Review: Click

Filed under: Reviews

How we all yearn to control our lives more. Stop to enjoy the beautiful moments, skip the uncomfortable situations, and advance past the work day so we can get some quality time with the people we love.

As many pop-singers and philosophers have uttered, "Life's a journey, not a destination". But it's those in-between moments that make us who we are.

In the new sci-fi comedy Click, Adam Sandler stars as Michael Newman, a workaholic architect who has a beautiful, often-neglected wife (Kate Beckinsale) and two pint-sized children. Newman's life definitely isn't all roses as he often has to bend over backwards to please his pompous boss (David Hasselhoff) in hopes of one day getting that promotion.

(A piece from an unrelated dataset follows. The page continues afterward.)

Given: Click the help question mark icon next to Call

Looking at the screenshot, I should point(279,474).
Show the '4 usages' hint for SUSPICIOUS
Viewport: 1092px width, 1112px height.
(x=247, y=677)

Newman's life changes dramatically when he buys a mysterious universal remote control from the "Beyond" section at Bed, Bath and Beyond. All Newman was looking for was a remote to take the place of all the controls he has at home. He had no idea he would end up with a remote that mutes the dog, pauses his wife, and fast-forwards past all the conflict in his life.

Newman thinks all he has to do now is fast-forward to the good stuff and he can live happily ever after. Well that just isn't the case.

Click is a very cute concept at first glance and there are great little Bruce Almighty and Back to the Future-styled moments in the film, but the film's middle is less heavy on jokes and more on telling the moral of the story. It takes itself way too seriously and forgets how much fun a concept the film has to play with.

Adam Sandler is very much his rough, loud-mouthed, average guy that everyone has liked in his previous comedies. But in some scenes in this film he felt a little too insensitive for what was trying to be said.

Also, why wasn't there a slo-mo scene involving Sandler's affections for Beckinsale? He always seemed to fast-forward past her even though in the very next scene he cries out his unconditional love for her. If anyone deserved a slo-mo scene it's Beckinsale.

Hasselhoff is good as the pompous boss, Beckinsale is quite underused, Sean Astin is the butt of the joke, and well, Henry Winkler as Sandler's dad just seemed to fit.

I liked how the world of the remote was done in the film and enjoyed the whole entire concept. I just wish the execution would have been more fun. (3 out of 5) So Says the Soothsayer.